▸ **The exercise**: Copy the lines from the one containing "Task: Click the glossy" through the end of the data, with "blue" swapped for "green" and nothing else changed. Leave the pictures out.

▸ **Exercise materials**:
○ ○ ○ ○
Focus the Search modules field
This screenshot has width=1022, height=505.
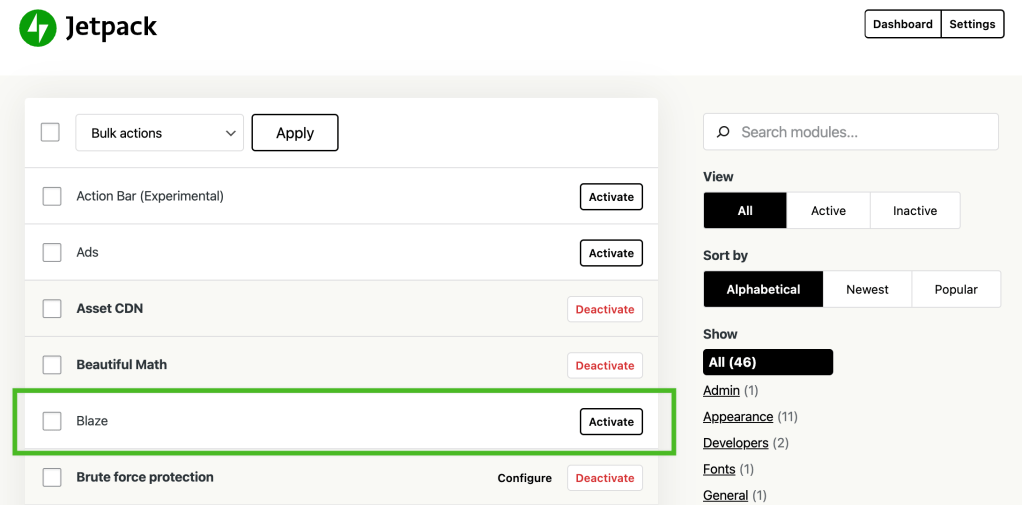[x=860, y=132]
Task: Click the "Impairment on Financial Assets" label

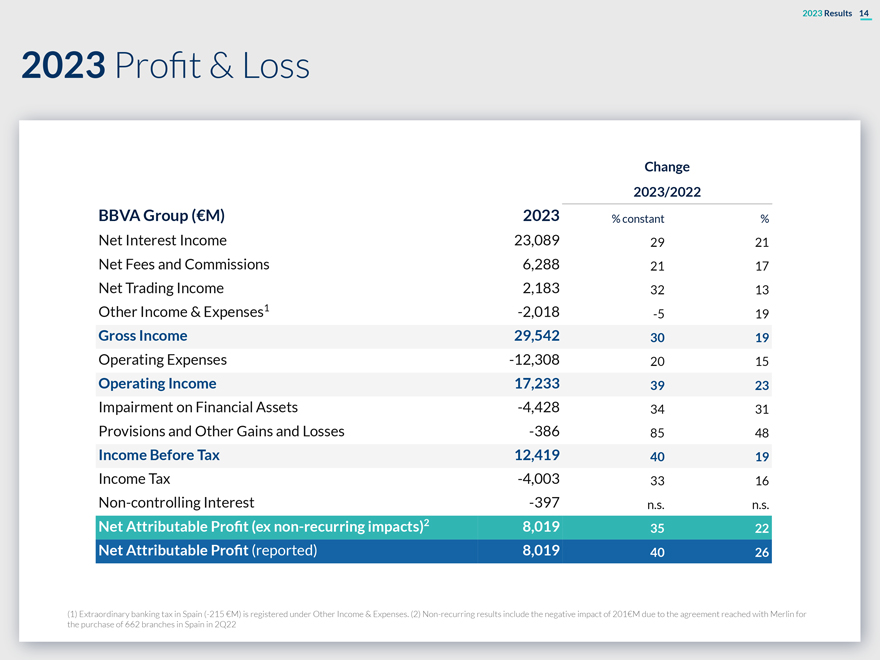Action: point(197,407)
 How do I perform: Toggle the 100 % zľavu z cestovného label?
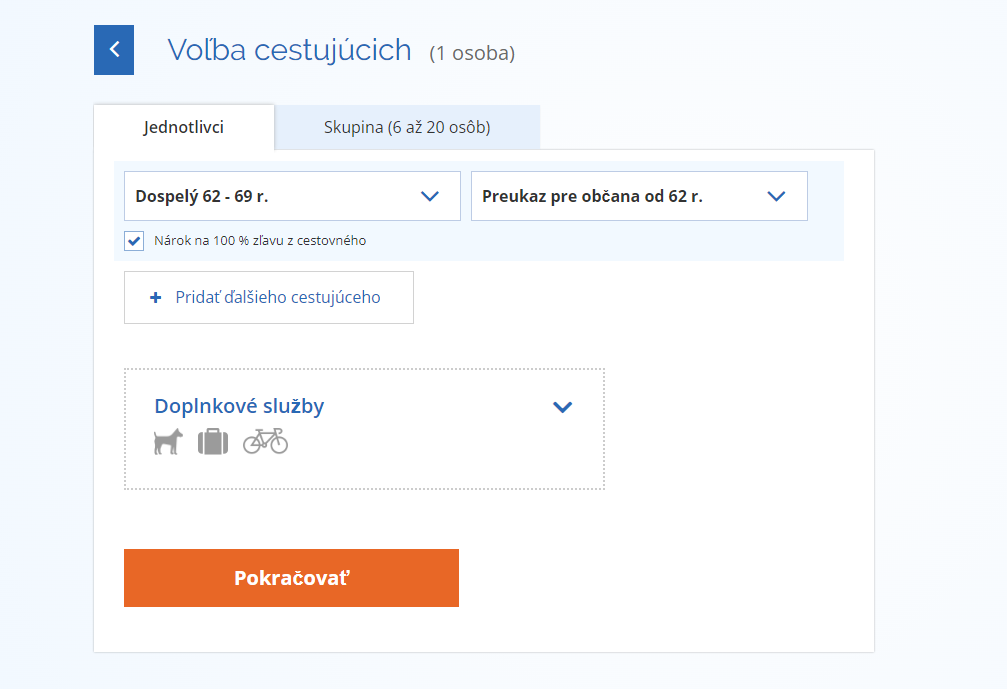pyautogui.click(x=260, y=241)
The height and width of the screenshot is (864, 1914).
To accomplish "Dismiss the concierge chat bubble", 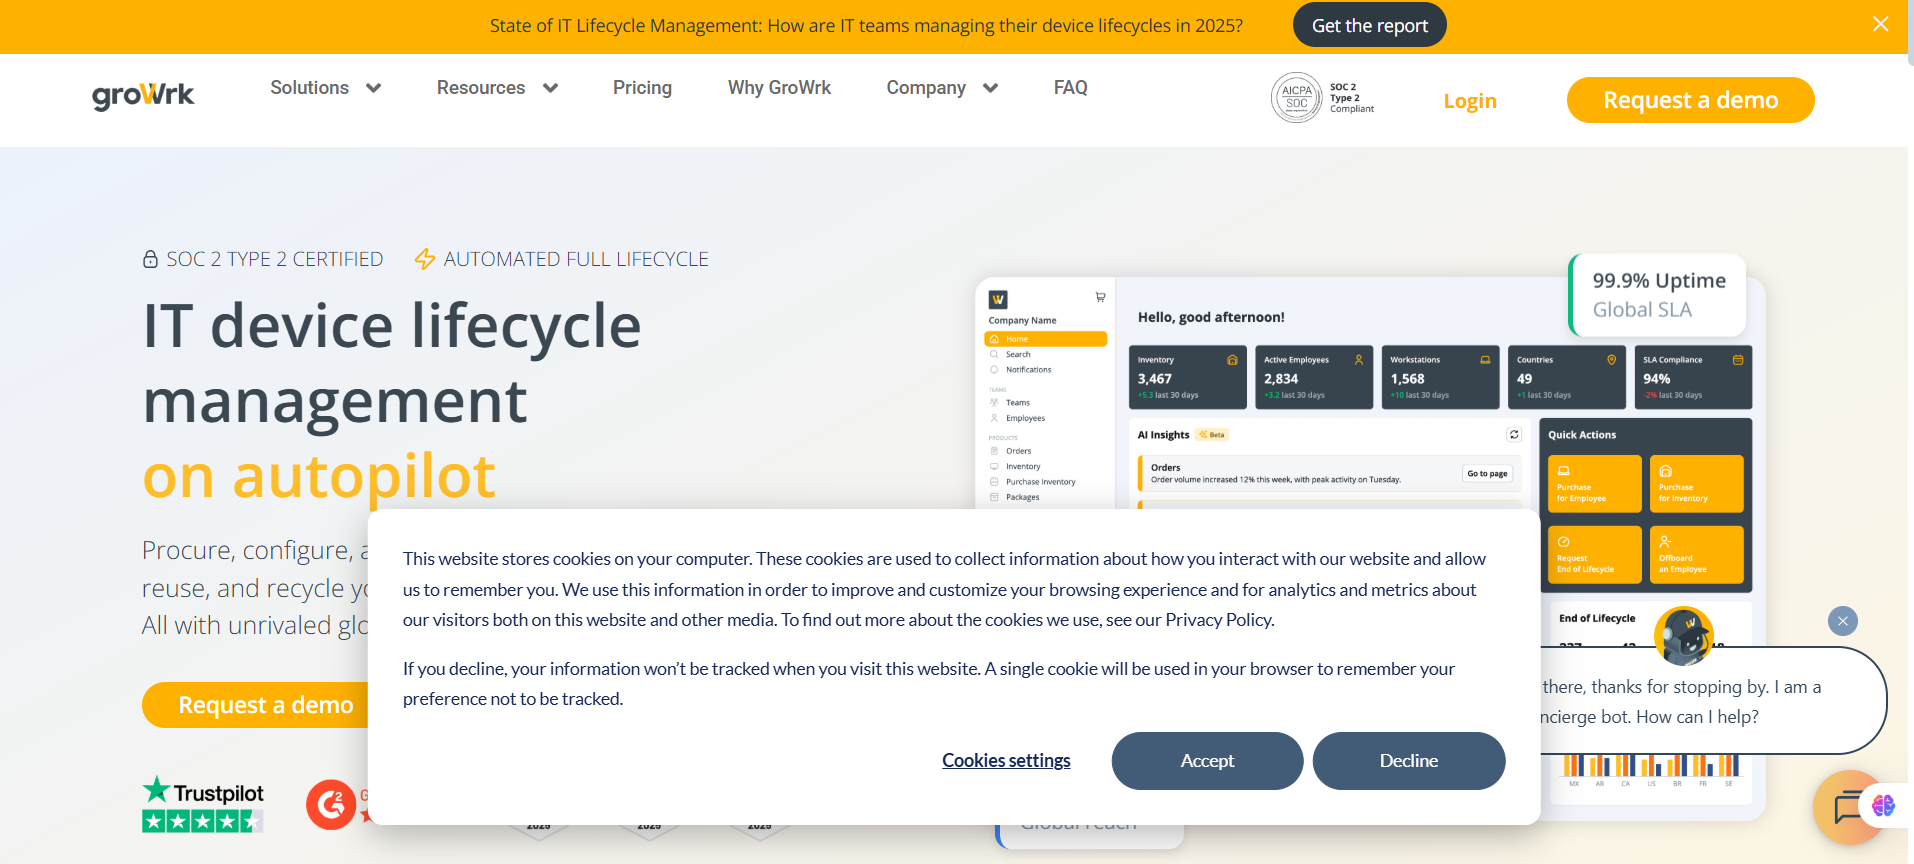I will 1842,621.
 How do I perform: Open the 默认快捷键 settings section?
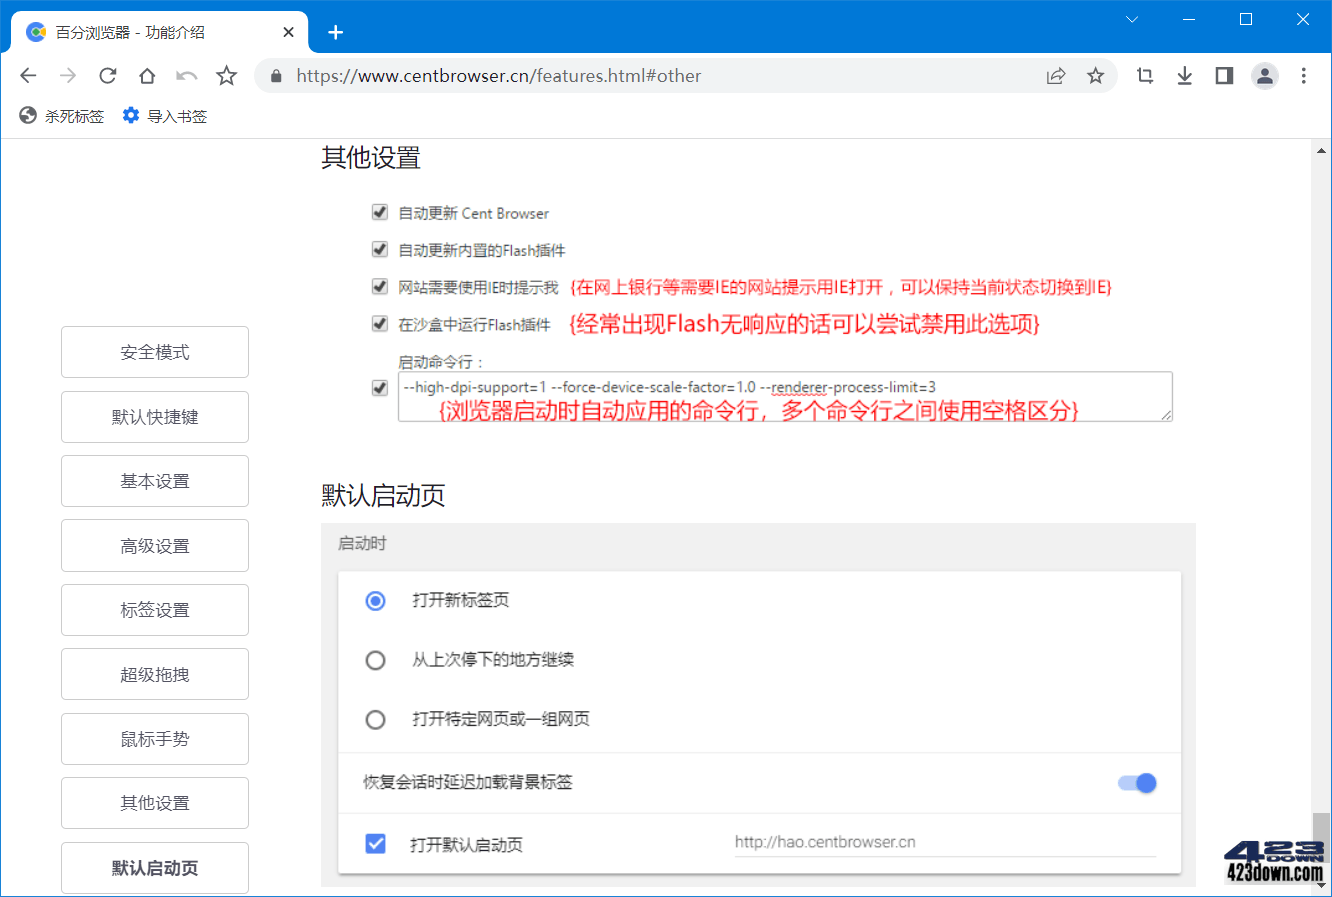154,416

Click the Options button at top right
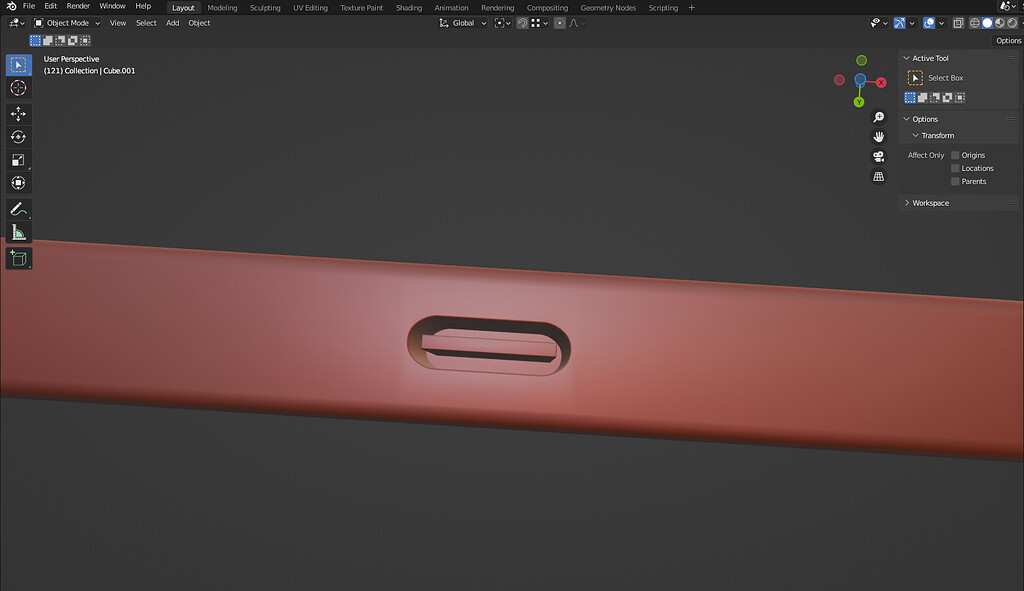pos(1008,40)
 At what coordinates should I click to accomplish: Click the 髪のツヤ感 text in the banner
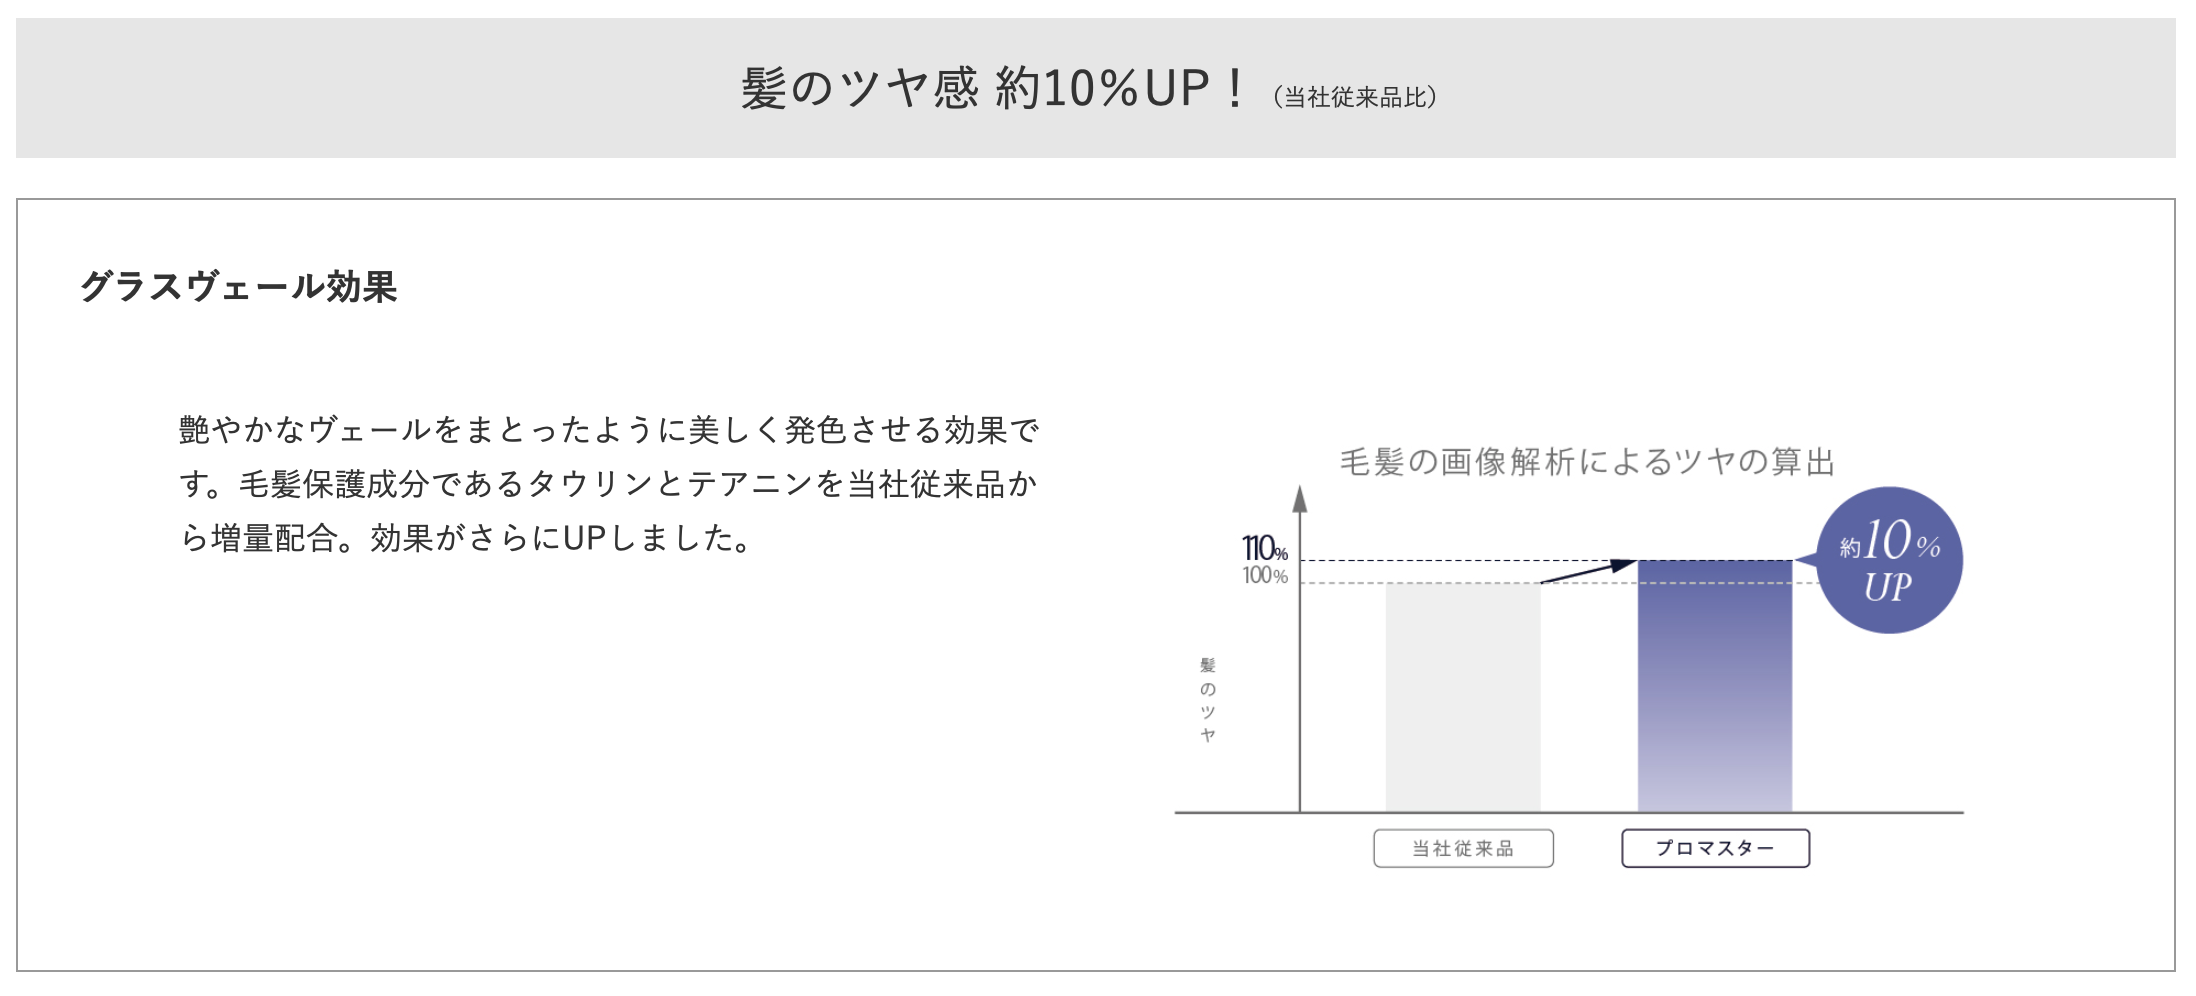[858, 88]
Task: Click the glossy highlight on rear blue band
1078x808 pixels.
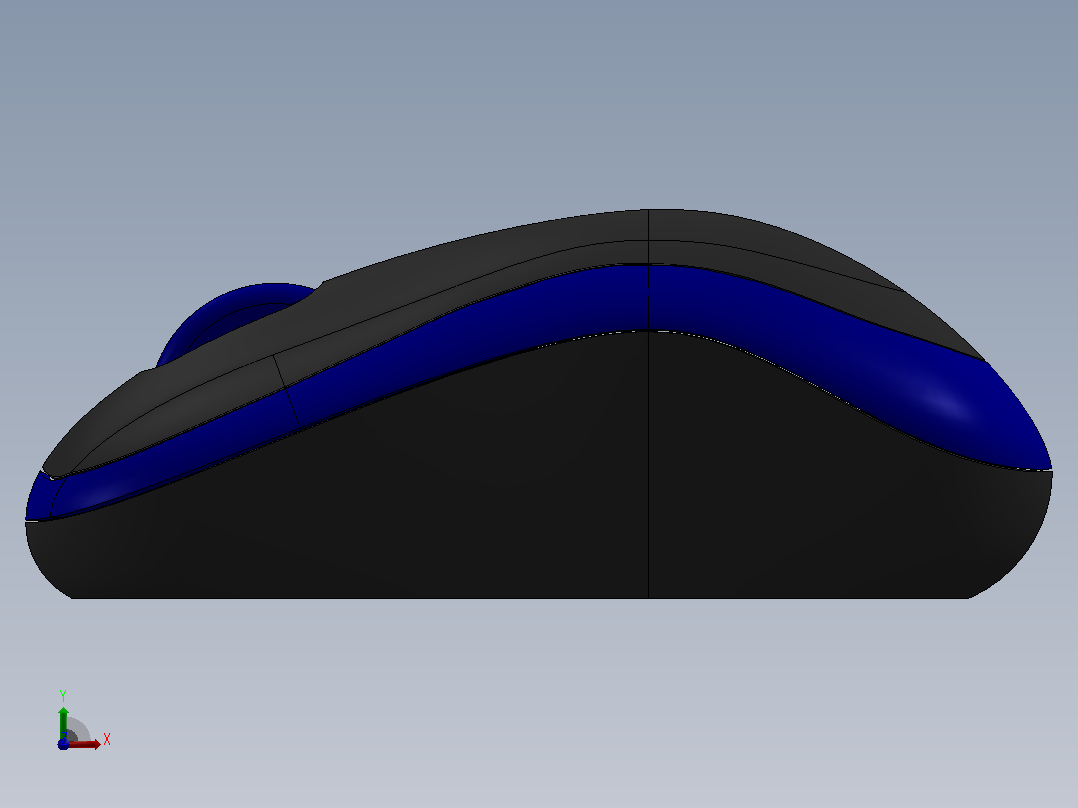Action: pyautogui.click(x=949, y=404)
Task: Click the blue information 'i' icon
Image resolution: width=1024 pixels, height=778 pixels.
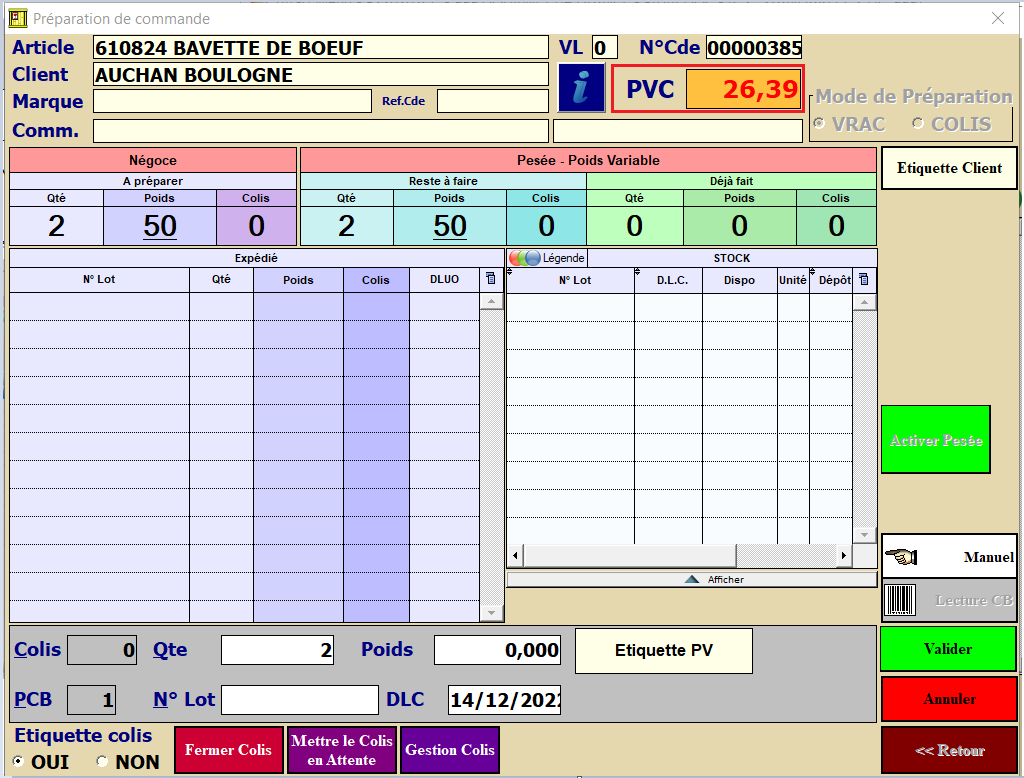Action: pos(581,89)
○ ○ ○ ○
▸ **Task response**:
Task: Click the glossy highlight on rear green band
1078x808 pixels.
Action: pyautogui.click(x=949, y=404)
Task: Click the green information 'i' icon
Image resolution: width=1024 pixels, height=778 pixels.
Action: pos(581,89)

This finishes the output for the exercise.